Nyatanya, publik memang menyambut tayangan – tayangan tersebut dengan penuh suka cita. Judul – judul seperti ‘mati dikerubuti belatung’ atau ‘makam meledak dan terbakar sebagai bukti siksa kubur’ merupakan topik yang seringkali kita temui (Hermawan, 2009). Keberagaman judul macam itu menawarkan satu katarsis atas dunia yang penuh ketidakadilan dan karma yang akan menghampiri orang “jahat” (Heychael, 2018). Melalui gaya bahasa yang bombastis dan cerita yang membuat orang penasaran, tayangan seperti ini memang merupakan bentuk kecerdikan produser dalam membidik kebutuhan hiburan bagi para pemirsa (Hermawan, 2009)—yang secara demografis beragama Islam.

Agama Islam sebagai kompas acuan telah menyebabkan narasi mistis non-realistis menjadi hal yang diminati masyarakat. Adanya kehadiran jin dan setan, dunia akhirat, azab bagi orang jahat serta pesan moral dari suatu cerita telah menjadi diskursus yang diperbincangkan dan diberitakan dari generasi ke generasi sejak jaman dahulu kala. Kedekatan masyarakat akan hal semacam ini tentunya menyebabkan media tertarik untuk membawa topik mistis dan religi ke dalam berbagai tayangannya. Harapannya, narasi cerita macam ini dapat menarik pundi – pundi uang dan meraup keuntungan bagi bisnisnya. 

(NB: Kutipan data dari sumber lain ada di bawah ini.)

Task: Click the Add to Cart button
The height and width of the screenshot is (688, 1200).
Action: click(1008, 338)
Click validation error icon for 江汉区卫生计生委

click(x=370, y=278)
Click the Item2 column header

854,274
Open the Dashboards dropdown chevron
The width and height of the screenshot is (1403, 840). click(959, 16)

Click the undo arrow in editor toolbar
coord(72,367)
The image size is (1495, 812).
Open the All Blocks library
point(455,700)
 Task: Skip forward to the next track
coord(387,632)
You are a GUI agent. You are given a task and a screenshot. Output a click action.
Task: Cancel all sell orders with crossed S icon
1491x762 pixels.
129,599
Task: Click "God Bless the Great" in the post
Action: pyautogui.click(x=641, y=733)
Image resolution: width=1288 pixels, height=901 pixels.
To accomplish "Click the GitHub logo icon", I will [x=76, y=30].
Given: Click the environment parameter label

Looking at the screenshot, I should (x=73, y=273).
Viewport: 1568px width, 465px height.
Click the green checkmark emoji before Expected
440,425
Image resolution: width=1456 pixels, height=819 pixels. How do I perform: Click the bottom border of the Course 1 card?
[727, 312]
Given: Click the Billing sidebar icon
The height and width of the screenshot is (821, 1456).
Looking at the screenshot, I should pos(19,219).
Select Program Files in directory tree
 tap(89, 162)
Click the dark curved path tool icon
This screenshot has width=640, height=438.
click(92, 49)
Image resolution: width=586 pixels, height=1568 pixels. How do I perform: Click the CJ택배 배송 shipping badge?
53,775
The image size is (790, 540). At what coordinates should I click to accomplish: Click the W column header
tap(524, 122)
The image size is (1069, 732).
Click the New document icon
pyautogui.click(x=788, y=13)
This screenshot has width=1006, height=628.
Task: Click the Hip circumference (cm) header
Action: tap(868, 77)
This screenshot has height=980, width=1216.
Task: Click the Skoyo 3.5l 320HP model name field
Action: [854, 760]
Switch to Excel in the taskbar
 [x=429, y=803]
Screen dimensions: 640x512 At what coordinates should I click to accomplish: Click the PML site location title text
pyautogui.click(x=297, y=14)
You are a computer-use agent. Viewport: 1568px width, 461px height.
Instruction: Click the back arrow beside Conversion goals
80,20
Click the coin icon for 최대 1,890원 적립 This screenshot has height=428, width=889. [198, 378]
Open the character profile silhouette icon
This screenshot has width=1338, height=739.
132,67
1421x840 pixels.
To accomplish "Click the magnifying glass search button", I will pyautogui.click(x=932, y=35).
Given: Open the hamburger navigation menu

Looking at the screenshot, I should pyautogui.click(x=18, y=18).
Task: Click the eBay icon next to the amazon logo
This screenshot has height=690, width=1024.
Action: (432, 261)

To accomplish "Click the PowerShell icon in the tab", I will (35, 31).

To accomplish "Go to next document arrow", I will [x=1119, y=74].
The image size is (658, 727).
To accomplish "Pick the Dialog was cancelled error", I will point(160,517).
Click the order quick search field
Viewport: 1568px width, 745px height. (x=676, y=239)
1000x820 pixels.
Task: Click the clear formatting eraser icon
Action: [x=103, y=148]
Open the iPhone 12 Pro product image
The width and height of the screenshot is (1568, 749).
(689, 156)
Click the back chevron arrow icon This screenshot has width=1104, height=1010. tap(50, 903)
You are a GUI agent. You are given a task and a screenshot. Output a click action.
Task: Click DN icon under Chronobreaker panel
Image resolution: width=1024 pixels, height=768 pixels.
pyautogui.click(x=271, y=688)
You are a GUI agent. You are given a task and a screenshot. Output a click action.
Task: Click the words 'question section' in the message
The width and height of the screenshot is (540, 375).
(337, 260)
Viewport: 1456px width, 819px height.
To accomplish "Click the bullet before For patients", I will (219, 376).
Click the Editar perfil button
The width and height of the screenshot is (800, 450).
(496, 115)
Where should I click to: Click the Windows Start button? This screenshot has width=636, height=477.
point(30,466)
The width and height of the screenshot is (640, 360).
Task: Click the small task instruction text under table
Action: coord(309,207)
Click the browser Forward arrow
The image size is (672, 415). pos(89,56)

Meskipun strategi bisnis ini tidak semata – mata salah—dan justru berhasil mendatangkan uang—strategi ini perlu dipertanyakan lebih lanjut. Adegan vulgar serta kekerasan yang marak ditampilkan pada tayangan seperti ini patut dikritisi lebih mendalam. Contohnya, adegan manusia terbakar karena telah berbuat jahat atau siksa kubur yang ditampilkan secara sadis telah mengundang ketakutan dan rasa panik dalam masyarakat. Anehnya, meskipun hal ini membawa dampak negatif, masyarakat tetap banyak menggandrungi tayangan semacam ini. Jika dianalisis lebih lanjut, sepertinya hal ini merupakan refleksi dari kepercayaan individu bahwa semua orang yang ‘jahat’ patut mendapatkan azab yang pedih. Sehingga, meskipun tergolong gore atau sadis, hal ini tetap diminati karena sesuai dengan nilai dan keyakinan masyarakat akan berbagai standar moralitas yang dianutnya. Meskipun berbagai adegan dan narasi dianggap kurang patut ditampilkan, namun sayangnya bisnis media memang jauh lebih mengedepankan nilai ekonomis dan profit. Alhasil, apapun akan dilakukan oleh perusahaan media demi meraup pendapatan, baik dari rating, share maupun iklan.

Tayangan mistis dan religi telah menjadi sumber pendapatan bisnis media televisi yang paling ampuh dalam meningkatkan laba perusahaan. Hal ini merupakan dampak dari faktor aspek sosial masyarakat, yakni implikasi budaya yang sangat memengaruhi selera masyarakat dalam mengonsumsi suatu tayangan atau produk media. Meskipun berhasil menjadi penggerak roda bisnis media, sayangnya tayangan tersebut dibungkus secara sensasional dan bombastis— yang terkadang tidak memerhatikan etika media. Oleh karena itu, penting bagi pebisnis atau aktor dalam industri media untuk tetap menjadikan etika media sebagai prioritas. Dengan mengedepankan profit dan mengenyampingkan etika, maka tayangan yang dapat menarik pundi – pundi emas ini pada akhirnya hanya dapat membodohi masyarakat Indonesia.